There are many ways the international community can support the clamour for change from Africa’s young people; here are three of them.

1. Punitive instruments

Historically, the use of sanctions, asset seizures and alienation to shame bad faith actors across the continent has been demonstrably effective. For instance, the Magnitsky Act – passed by the US Congress in 2012 – gives the American executive branch power to impose targeted sanctions or visa bans on individuals who have committed human rights violations anywhere in the world.

Across Africa, many of its political leaders are notorious for being dependent on Western countries for health services, to educate their children and to store money. Wielding punitive instruments from global powers will send a strong message of solidarity to African youths, many of whom are cut off from the same opportunities to access these services abroad.

2. Donor conditionalities

Donor conditionalities are often integral to foreign assistance. For example, the US Government's Millennium Challenge Corporation selects countries based on stringent indicators like good governance, economic freedom and investment in its citizens, and provides economic assistance.

However, enforcing conditionalities is easier said than done. Foreign aid continues to find its way into Africa; the continent receives an estimated $135 billion in development assistance each year. Ensuring that donor conditionalities are enforced in line with human rights compliance will achieve results. In the US, for example, the Leahy Law “prohibits the government from using funds for assistance to units of foreign security forces where there is credible information implicating that unit in the commission of gross violations of human rights”.

3. Direct engagement

Foreign assistance has often been criticized for its red tape and lack of grassroots engagement. Direct engagement is important in generating support among African youth.

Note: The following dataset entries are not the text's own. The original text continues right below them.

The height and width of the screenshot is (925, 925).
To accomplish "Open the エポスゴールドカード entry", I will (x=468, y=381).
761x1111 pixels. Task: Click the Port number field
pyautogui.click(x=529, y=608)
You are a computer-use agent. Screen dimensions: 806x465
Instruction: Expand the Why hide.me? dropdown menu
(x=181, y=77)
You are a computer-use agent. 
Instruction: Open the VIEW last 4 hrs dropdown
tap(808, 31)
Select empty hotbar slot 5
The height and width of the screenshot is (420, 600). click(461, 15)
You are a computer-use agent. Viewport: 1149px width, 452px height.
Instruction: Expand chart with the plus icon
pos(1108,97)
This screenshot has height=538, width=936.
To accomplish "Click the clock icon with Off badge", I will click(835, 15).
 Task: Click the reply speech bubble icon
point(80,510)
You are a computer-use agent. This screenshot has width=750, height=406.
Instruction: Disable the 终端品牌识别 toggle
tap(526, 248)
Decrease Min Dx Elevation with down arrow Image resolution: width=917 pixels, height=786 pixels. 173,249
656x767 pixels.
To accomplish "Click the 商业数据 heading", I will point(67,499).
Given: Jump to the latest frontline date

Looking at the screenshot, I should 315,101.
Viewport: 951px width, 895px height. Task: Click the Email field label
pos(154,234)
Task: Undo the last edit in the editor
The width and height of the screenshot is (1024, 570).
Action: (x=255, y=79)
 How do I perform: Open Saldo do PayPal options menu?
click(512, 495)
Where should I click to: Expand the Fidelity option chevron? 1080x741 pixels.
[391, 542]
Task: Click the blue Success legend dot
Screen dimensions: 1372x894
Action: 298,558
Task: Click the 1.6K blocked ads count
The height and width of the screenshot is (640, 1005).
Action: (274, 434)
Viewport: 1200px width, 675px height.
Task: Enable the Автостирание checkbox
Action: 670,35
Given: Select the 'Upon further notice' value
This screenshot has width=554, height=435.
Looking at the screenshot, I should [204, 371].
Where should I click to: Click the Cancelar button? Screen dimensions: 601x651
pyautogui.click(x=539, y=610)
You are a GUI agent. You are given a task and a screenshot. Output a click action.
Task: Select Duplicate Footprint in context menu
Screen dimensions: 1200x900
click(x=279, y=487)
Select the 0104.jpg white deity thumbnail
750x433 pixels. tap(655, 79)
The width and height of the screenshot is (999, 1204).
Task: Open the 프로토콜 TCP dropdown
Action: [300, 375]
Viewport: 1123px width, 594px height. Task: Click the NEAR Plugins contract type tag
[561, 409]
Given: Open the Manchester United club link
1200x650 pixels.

Global leaders should expand programmes that support young Africans via financial support, knowledge exchange and training. This will strengthen their internal capacity to hasten an end to police brutality. Supporting them beyond statements and posturing and engaging their communities, meanwhile, will increase political participation.

For example, the #ENDSARS protests were driven by expansive support from the African diaspora, through donations totalling hundreds of thousands of dollars, to aid grassroots organizations . The EU-supported Digital Explorers partnership sends young Nigerians to Lithuania and facilitates knowledge exchange between the ICT sectors in both countries. These should become the norm and not the exception.

History has not been kind to those Africans who fought for freedom and fair treatment, but this juncture provides an opportunity to address the errors of the past. The universal solidarity for Africa's youth at this critical moment offers hope and inspiration. The global community must act and throw its weight behind Africa's young people. They simply cannot afford to be the weak link.